A Score of Sentimentality
Another distinct development in the collection was the score: surging and swelling with emotion and transforming the runway into something distinctly cinematic; you almost expected credits to roll during the finale. While, ordinarily, Green spends the night beforescrolling through YouTube for relevant tracks, this time the music was composed by the legendary Frédéric Sanchez – the man responsible for the auditory backdrops to the likes of Margiela and Marc Jacobs.

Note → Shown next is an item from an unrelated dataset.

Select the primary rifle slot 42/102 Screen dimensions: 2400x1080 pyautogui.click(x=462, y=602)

“I saw what he was doing three years ago and I felt very close to his world so I got in touch with him,” Sanchez explained, “I think he was surprised that I wanted to work with him, but I really like to work with people I feel I am close to in some way.” The parity between the two – between the collection and the score – is interesting; once Green had sent Sanchez some references (pictures of fabrics, of boy scouts, of utility clothes), Sanchez started to search for what could work to accompany it, “something that felt familiar”. He ended up mixing different versions of Roy Harper’s Another Day, adding and subtracting layers of sound, fromKate Bush and Peter Gabriel, from Elizabeth Fraser, from Oliver Coates. “I was washing the songs, like he was washing the clothes; I wanted to achieve this strange romanticism,” he explains. Harper himself is determinedly Romantic (with a capital R), and so there was a bizarre and powerful synchronicity with the Keatsian sentimentality of the collection, and its somewhat sublime narrative.

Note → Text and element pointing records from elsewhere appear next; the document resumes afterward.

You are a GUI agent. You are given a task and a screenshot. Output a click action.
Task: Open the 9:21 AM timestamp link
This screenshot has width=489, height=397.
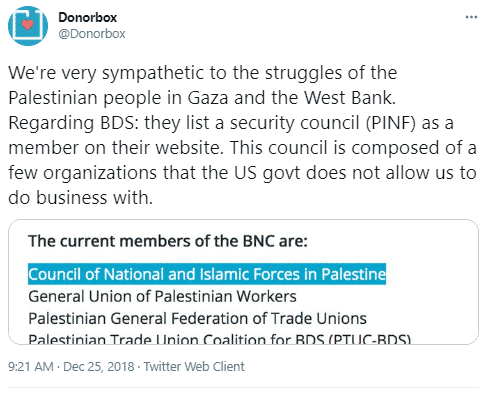click(31, 366)
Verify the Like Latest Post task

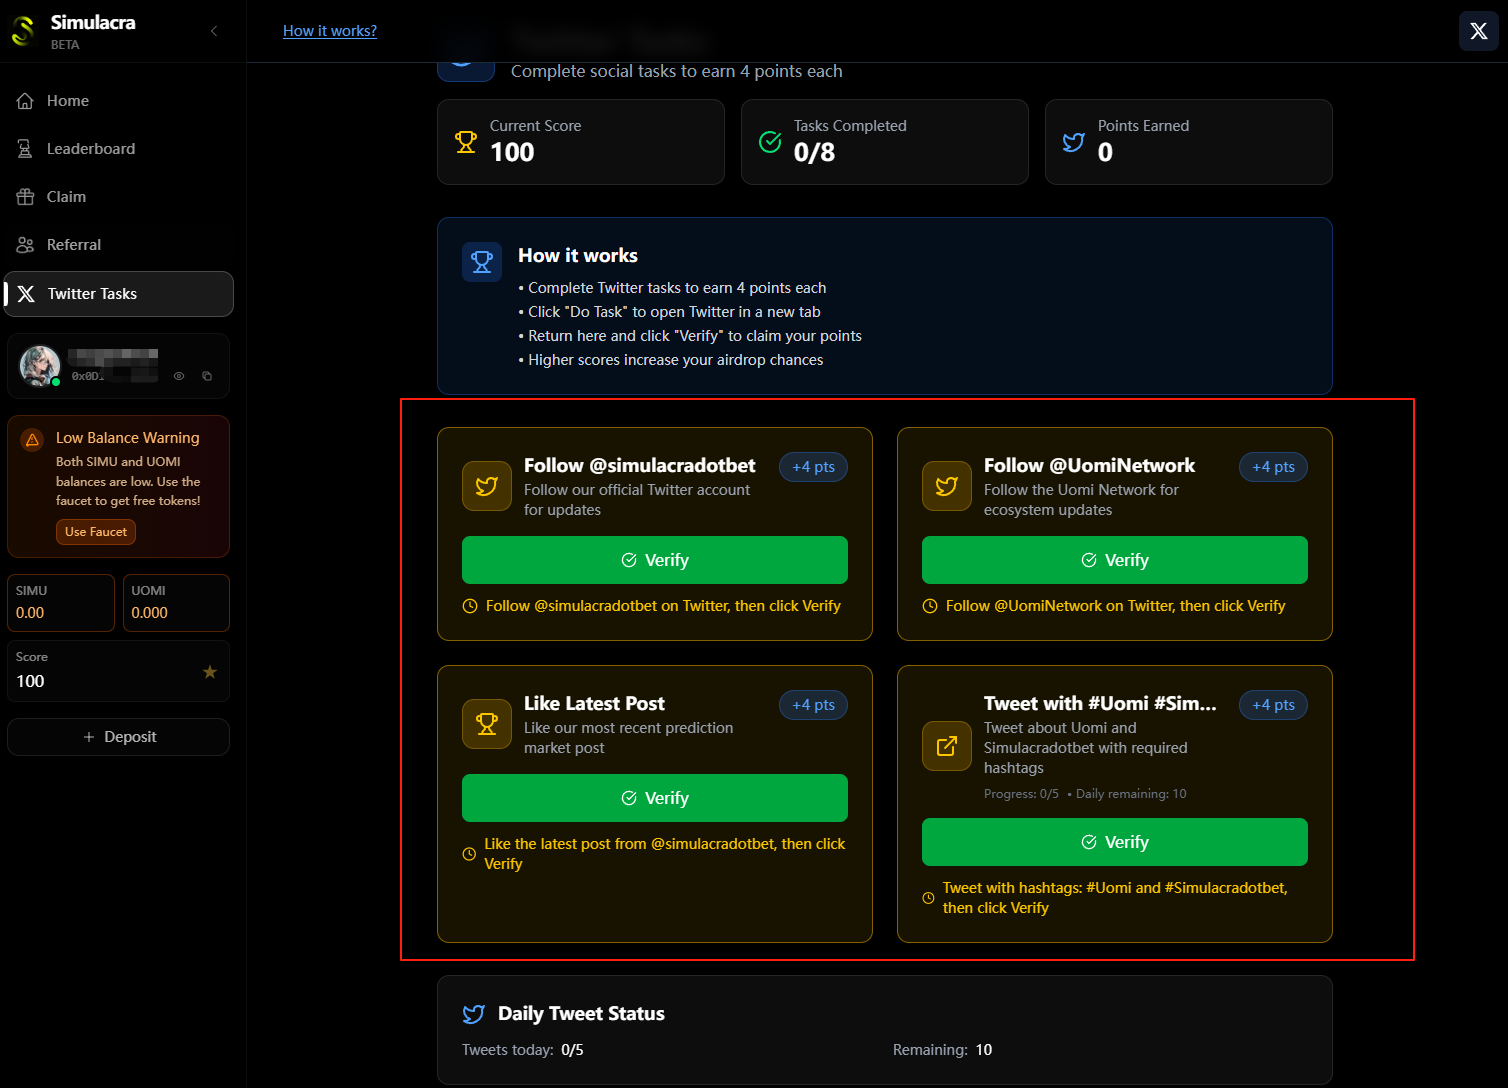(x=654, y=798)
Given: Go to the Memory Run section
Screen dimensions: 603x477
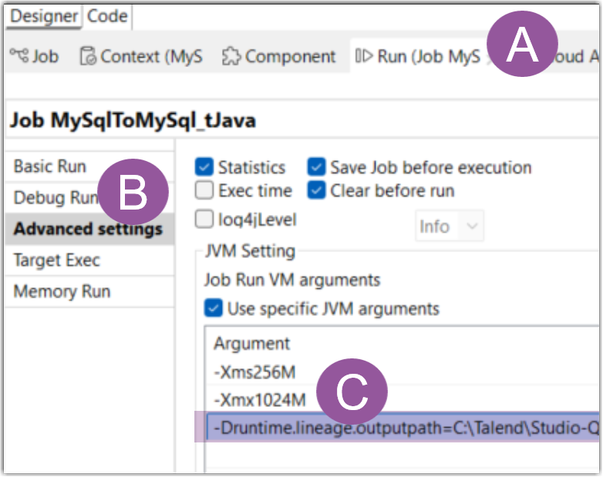Looking at the screenshot, I should [x=61, y=292].
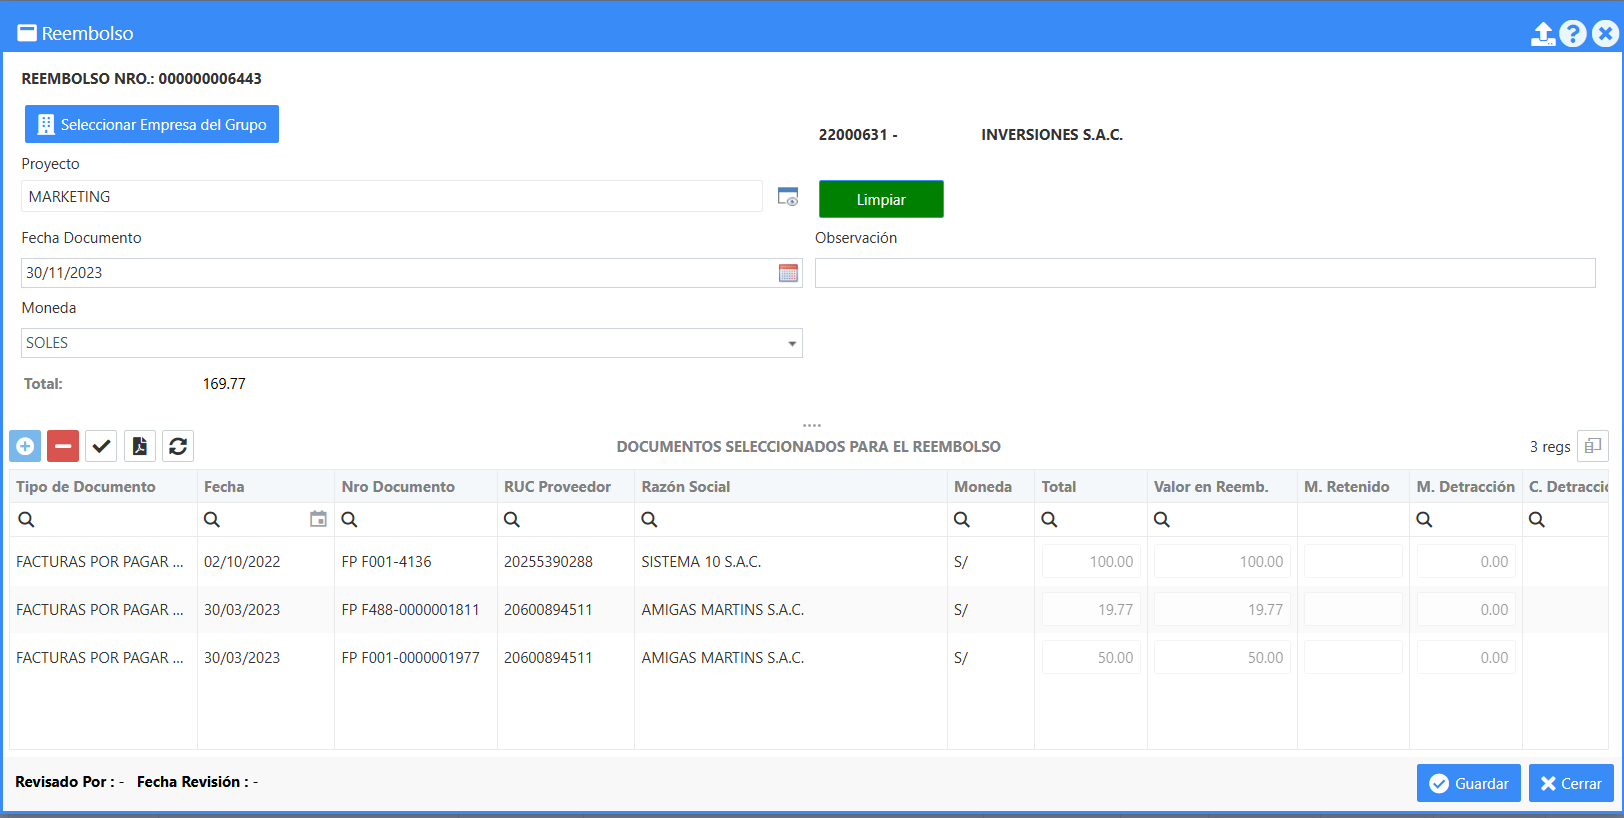
Task: Export documents with the PDF icon
Action: point(140,446)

“I saw the response to the show,” says Sanchez afterwards. “And people were touched. It doesn’t happen like that all the time; I have seen that at some Prada shows, some Comme des Garçons shows, but it’s not always like that. It was special.” And special it was. “We are at a crucial stage where we’re almost at the end of NewGen,” Green reflected last week, “and at the end of all of the amazing people who have supported us, doing stuff for next to nothing. Now it’s time to build some foundations, and create a brand that is sustainable.” You certainly get the feeling that he’s well on his way to the top.